## Try it
Pick up the essay below on women's rights after its last sentence and keep writing it in the same voice.

## Excerpt to read
---

Which Women’s Rights?
Too bad for all of us when common sayings like women’s rights have been hijacked by modern day feminists. I am indeed a big advocate for women’s rights, but feminists would have you believe that the shape of how rights and citizenship appears for women is a one-box-fits-all solution rather than a malleable package that takes different forms depending upon the specific culture and context. Of course, women’s rights to do not need to be defined for the entire world by one group of people, but that is how some women present such concerns to us all.
Women’s rights looks like something totally different to me and I would like the space and freedom to articulate what that is without someone else’s experiences being shoved down my existence as if they were my own. I maintain the usage of the phrase as it relates to my advocacy and background rooted in a more traditional culture. Women’s rights in this sense are fairly basic in comparison to their modern counterparts yet, because they are often unspoken, they still remain largely obscure.
Where I am from, a beautiful village in the motherland, women’s rights do not mean the right to wear starched navy trousers, carry an animal-skin briefcase, and report to a barren desk by seven am sharp. Women’s rights do not mean the ability to sit behind a concrete bar stool after the eight or nine or ten hour work day is done to order a quick, greasy meal with a tequila on the rocks. Women’s rights do not mean discussions about fetuses and freezing eggs.
Modern women seem to be so focused on scaling the tallest mountain that their men have climbed or holding their breath under water as long as their men have done or purchasing pantsuits from the old boys’ store and lobbying to have the store include sizes that accommodate women’s curves.
In my village, we do care deeply about the experiences of women. Our conversations are just very different. Some of these conversations might seem obscure and uninteresting to modern women. But I wonder why women who proclaim their love and unflinching support for their fellow women opt to chase men’s lives instead of advocating for the very basic needs of women.
If most women menstruate, for instance, why don’t vocal women’s rights activists scream from the mountaintops that sanitary products should be free? If there is a gap in money between men and women (which I am not sure there is but I have heard women discuss this issue) why don’t they tell our governments to provide sanitary products for women at no cost? It certainly is unfair that women have to spend money on these products, so here is a way to do away with that extra expenditure—and in the process support poor women for whom every purchase is a toil.

---

(Collected data entries)
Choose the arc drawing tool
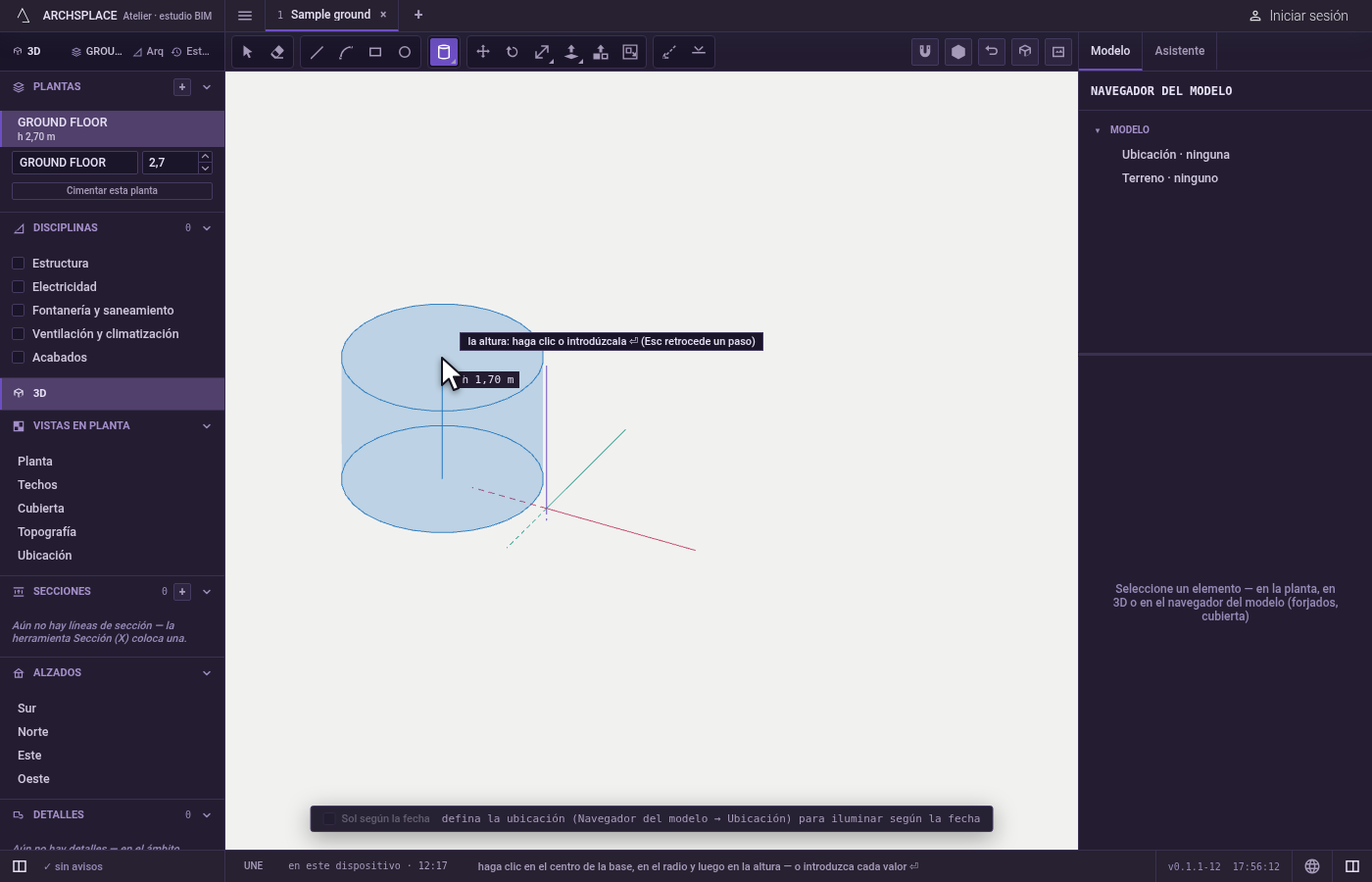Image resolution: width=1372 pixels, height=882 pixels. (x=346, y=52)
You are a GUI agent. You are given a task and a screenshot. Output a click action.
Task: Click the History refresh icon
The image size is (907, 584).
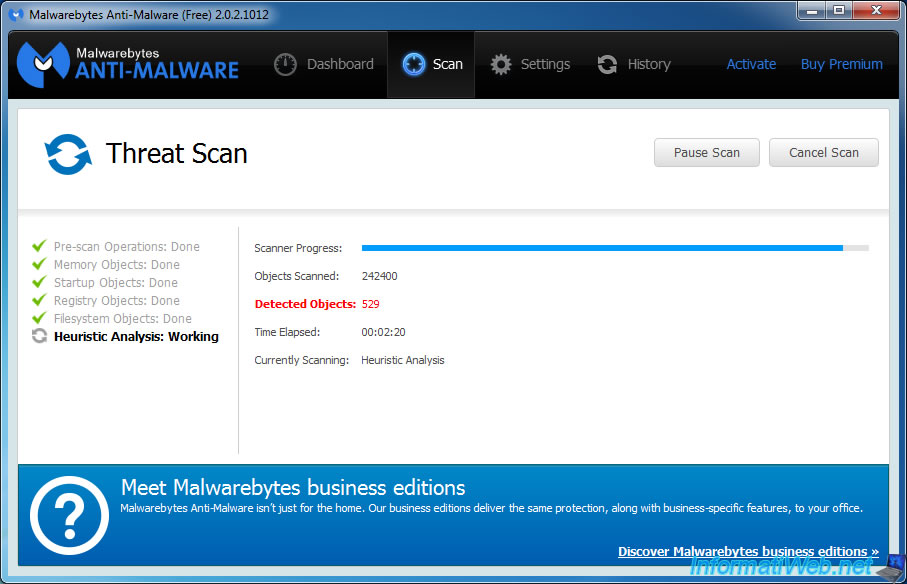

---

## Task response
There is also the women’s right to feed.
It is a medical certainty that breast milk is best for children, well over and above formula concoctions made laboratories. So why then do modern women not vocally advocate for women’s rights to breastfeed their children? Naturally this would include women’s rights to stay at home when they have infants while being fully compensated by their governments to be away from their place of work for at least six months (with six months being the duration medical professionals recommended for exclusive breastfeeding) while they attend to their young ones.
These issues appear rudimentary enough for civilized societies whose residents care about women, children, and their own posterity. For modern women who so loudly shout out women’s rights in other dimensions and spheres of life, why not push governments to place a heavy hand on the right to menstruate and the right to feed without bearing the financial burden?
Why is the emphasis always on working and wearing trousers? Why is the emphasis for modern feminists about how to force women to stop menstruating so that they can become equal with men? Why is the focus on paying other women to have our babies, to take care of our babies and to breastfeed our babies so we can busy ourselves with catching up with the men in hiking Mount Everest? Why is the emphasis on how to stop women from getting pregnant so that they can have all the time to catch up with the men in harvesting the entire planet?
Obviously what the modern feminist wants is mainly to deny that she is a woman and to refuse that womanhood is not the same as manhood, or even that her womanhood is not a universal womanhood. The focus of the modern feminist version of women’s rights gets amplified and we often overlook all other versions.